THE PROBLEM
Only lines that contain the string "icon" should be returned from the material below.

RECORDS FOR THIS EXERCISE
■ ■ ■ ■
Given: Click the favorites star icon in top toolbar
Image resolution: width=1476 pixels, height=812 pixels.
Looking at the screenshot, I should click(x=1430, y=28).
■ ■ ■ ■
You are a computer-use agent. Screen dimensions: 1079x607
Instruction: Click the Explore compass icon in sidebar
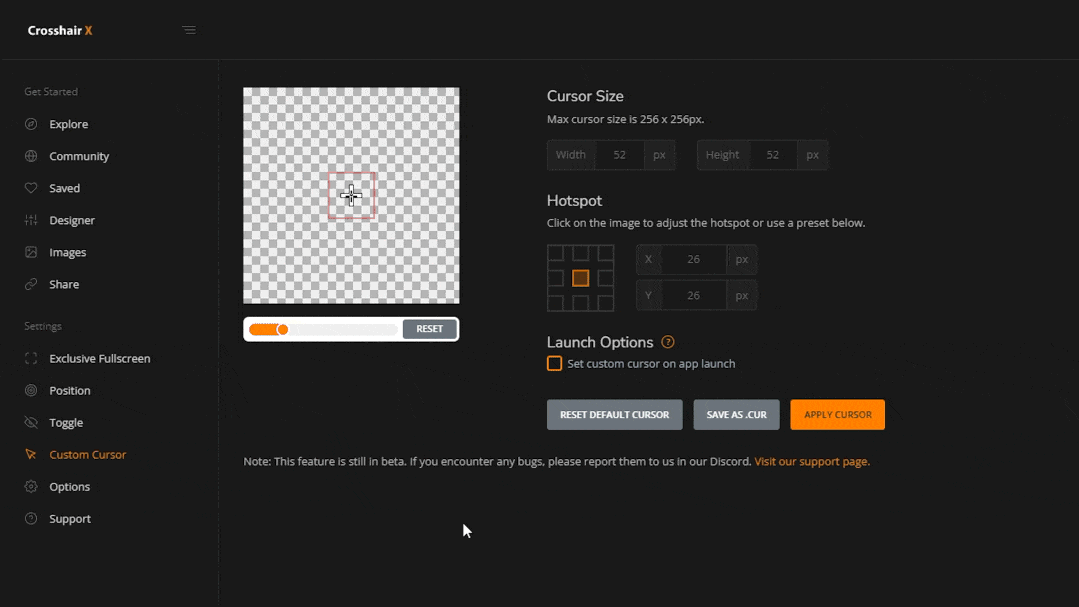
■ ■ ■ ■
ANSWER FOR THE TASK
Given: Click the favorites star icon in top toolbar
Instruction: Click the Explore compass icon in sidebar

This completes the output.